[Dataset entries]
*****

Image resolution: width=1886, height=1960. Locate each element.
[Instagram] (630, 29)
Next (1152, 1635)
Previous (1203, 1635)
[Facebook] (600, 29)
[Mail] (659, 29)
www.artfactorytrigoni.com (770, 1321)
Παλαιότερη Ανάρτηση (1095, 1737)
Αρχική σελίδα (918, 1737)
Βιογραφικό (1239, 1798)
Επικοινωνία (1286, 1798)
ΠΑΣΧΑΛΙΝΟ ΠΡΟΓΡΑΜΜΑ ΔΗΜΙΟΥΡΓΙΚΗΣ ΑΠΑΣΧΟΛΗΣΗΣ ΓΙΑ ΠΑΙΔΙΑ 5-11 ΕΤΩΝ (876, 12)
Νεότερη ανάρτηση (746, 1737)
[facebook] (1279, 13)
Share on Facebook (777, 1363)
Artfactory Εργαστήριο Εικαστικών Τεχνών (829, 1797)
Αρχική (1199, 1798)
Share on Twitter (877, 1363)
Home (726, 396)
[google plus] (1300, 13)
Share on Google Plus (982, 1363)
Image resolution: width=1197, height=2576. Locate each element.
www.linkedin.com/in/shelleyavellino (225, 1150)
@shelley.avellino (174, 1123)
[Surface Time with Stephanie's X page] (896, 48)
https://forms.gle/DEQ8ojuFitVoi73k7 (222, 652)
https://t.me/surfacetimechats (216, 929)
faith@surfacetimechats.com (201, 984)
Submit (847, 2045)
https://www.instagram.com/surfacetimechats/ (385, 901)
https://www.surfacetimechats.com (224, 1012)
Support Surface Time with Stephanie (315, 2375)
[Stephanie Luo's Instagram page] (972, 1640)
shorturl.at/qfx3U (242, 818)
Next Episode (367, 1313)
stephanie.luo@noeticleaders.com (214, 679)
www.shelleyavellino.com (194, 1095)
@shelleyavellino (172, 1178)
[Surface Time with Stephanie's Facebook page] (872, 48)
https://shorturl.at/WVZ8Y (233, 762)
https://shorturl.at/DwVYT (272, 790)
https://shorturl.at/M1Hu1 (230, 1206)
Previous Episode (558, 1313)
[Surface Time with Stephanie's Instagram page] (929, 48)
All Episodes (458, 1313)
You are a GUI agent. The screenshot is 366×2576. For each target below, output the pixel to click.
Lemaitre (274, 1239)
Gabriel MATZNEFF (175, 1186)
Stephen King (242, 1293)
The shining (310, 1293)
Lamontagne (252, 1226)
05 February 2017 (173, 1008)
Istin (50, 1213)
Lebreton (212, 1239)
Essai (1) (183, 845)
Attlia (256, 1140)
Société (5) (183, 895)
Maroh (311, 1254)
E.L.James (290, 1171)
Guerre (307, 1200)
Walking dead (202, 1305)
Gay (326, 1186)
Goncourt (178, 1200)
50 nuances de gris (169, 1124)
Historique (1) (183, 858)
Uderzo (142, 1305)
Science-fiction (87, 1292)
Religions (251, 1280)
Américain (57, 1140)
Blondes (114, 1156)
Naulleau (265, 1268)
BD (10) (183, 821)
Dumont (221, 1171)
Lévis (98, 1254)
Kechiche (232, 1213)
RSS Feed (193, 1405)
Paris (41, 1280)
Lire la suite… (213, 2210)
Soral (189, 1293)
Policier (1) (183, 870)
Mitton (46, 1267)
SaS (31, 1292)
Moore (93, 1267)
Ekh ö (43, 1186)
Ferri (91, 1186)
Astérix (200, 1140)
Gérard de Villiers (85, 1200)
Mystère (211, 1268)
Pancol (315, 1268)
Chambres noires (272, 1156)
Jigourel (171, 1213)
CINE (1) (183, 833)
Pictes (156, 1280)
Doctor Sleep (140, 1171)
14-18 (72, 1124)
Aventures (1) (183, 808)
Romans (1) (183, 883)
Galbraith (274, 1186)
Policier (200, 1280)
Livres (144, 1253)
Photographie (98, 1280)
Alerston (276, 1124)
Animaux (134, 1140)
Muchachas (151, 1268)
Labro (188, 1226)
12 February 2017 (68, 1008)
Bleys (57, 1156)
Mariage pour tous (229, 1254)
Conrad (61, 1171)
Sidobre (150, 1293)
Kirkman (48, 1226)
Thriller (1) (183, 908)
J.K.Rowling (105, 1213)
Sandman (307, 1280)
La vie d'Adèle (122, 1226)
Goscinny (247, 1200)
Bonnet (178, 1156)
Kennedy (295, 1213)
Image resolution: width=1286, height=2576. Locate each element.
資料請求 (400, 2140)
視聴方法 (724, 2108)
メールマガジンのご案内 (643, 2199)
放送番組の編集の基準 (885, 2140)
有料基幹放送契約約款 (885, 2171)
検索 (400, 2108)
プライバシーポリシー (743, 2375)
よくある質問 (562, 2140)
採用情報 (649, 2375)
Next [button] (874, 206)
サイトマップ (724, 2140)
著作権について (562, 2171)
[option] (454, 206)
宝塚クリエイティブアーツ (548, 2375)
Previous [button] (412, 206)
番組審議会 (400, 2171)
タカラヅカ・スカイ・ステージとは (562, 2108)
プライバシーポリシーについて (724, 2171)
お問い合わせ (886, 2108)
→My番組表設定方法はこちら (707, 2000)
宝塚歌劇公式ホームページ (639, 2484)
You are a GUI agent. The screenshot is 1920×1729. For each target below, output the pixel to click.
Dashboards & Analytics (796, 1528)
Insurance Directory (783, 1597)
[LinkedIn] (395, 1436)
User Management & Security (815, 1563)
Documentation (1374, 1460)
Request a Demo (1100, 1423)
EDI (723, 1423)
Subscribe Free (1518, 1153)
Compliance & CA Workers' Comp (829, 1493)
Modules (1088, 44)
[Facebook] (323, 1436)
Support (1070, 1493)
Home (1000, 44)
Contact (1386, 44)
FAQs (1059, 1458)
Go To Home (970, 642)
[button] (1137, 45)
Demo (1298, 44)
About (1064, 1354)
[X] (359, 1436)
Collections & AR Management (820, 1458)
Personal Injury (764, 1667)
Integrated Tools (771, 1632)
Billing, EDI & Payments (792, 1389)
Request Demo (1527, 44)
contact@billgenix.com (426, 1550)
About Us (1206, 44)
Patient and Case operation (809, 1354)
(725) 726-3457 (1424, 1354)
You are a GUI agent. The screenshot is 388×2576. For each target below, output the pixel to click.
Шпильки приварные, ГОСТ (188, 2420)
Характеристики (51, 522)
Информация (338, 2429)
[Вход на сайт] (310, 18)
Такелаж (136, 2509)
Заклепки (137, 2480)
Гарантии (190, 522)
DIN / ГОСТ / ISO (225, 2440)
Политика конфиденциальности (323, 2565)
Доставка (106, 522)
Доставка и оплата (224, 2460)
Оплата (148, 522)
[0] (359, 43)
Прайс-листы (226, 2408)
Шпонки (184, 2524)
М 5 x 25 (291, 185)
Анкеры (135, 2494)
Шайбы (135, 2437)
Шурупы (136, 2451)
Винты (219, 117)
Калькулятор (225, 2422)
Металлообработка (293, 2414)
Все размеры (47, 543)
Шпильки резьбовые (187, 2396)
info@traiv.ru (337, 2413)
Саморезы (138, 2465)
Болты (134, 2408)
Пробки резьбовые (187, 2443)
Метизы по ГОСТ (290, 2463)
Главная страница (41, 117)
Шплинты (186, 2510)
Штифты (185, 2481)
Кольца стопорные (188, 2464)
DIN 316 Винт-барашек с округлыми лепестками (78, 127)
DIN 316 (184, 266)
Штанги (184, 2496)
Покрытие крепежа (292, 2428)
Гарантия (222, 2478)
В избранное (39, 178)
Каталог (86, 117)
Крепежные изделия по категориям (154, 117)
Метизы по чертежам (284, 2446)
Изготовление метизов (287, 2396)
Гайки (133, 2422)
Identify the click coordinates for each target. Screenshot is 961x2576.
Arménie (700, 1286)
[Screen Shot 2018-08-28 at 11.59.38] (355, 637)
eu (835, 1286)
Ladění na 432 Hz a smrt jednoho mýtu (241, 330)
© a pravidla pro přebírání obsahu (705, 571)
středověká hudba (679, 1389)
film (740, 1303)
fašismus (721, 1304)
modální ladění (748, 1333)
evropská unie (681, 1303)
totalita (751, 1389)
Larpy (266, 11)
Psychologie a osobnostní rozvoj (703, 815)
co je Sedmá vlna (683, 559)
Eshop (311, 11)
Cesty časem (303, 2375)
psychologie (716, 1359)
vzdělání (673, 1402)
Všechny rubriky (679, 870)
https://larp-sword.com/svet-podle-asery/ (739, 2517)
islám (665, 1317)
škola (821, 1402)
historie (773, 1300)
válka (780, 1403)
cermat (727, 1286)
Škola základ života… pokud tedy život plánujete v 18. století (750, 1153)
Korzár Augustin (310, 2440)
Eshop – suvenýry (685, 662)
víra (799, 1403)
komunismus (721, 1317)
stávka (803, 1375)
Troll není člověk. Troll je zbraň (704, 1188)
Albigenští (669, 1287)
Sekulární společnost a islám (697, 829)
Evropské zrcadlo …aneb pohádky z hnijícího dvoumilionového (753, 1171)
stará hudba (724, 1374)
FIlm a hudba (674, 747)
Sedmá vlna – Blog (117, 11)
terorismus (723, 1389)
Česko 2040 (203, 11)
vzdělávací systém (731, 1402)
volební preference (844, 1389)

*****

_Problem_
Using the entries above, give back exactly the line containing "お問い合わせ (886, 2108)", the line containing "Ladění na 432", and every line between them, and nothing else.

_Task solution_
お問い合わせ (886, 2108)
→My番組表設定方法はこちら (707, 2000)
宝塚歌劇公式ホームページ (639, 2484)
You are a GUI agent. The screenshot is 1920×1729. For each target below, output the pixel to click.
Dashboards & Analytics (796, 1528)
Insurance Directory (783, 1597)
[LinkedIn] (395, 1436)
User Management & Security (815, 1563)
Documentation (1374, 1460)
Request a Demo (1100, 1423)
EDI (723, 1423)
Subscribe Free (1518, 1153)
Compliance & CA Workers' Comp (829, 1493)
Modules (1088, 44)
[Facebook] (323, 1436)
Support (1070, 1493)
Home (1000, 44)
Contact (1386, 44)
FAQs (1059, 1458)
Go To Home (970, 642)
[button] (1137, 45)
Demo (1298, 44)
About (1064, 1354)
[X] (359, 1436)
Collections & AR Management (820, 1458)
Personal Injury (764, 1667)
Integrated Tools (771, 1632)
Billing, EDI & Payments (792, 1389)
Request Demo (1527, 44)
contact@billgenix.com (426, 1550)
About Us (1206, 44)
Patient and Case operation (809, 1354)
(725) 726-3457 (1424, 1354)
You are a GUI agent. The screenshot is 388×2576. For each target below, output the pixel to click.
Шпильки приварные, ГОСТ (188, 2420)
Характеристики (51, 522)
Информация (338, 2429)
[Вход на сайт] (310, 18)
Такелаж (136, 2509)
Заклепки (137, 2480)
Гарантии (190, 522)
DIN / ГОСТ / ISO (225, 2440)
Политика конфиденциальности (323, 2565)
Доставка (106, 522)
Доставка и оплата (224, 2460)
Оплата (148, 522)
[0] (359, 43)
Прайс-листы (226, 2408)
Шпонки (184, 2524)
М 5 x 25 (291, 185)
Анкеры (135, 2494)
Шайбы (135, 2437)
Шурупы (136, 2451)
Винты (219, 117)
Калькулятор (225, 2422)
Металлообработка (293, 2414)
Все размеры (47, 543)
Шпильки резьбовые (187, 2396)
info@traiv.ru (337, 2413)
Саморезы (138, 2465)
Болты (134, 2408)
Пробки резьбовые (187, 2443)
Метизы по ГОСТ (290, 2463)
Главная страница (41, 117)
Шплинты (186, 2510)
Штифты (185, 2481)
Кольца стопорные (188, 2464)
DIN 316 Винт-барашек с округлыми лепестками (78, 127)
DIN 316 (184, 266)
Штанги (184, 2496)
Покрытие крепежа (292, 2428)
Гарантия (222, 2478)
В избранное (39, 178)
Каталог (86, 117)
Крепежные изделия по категориям (154, 117)
Метизы по чертежам (284, 2446)
Изготовление метизов (287, 2396)
Гайки (133, 2422)
Identify the click coordinates for each target. Screenshot is 961x2576.
Arménie (700, 1286)
[Screen Shot 2018-08-28 at 11.59.38] (355, 637)
eu (835, 1286)
Ladění na 432 Hz a smrt jednoho mýtu (241, 330)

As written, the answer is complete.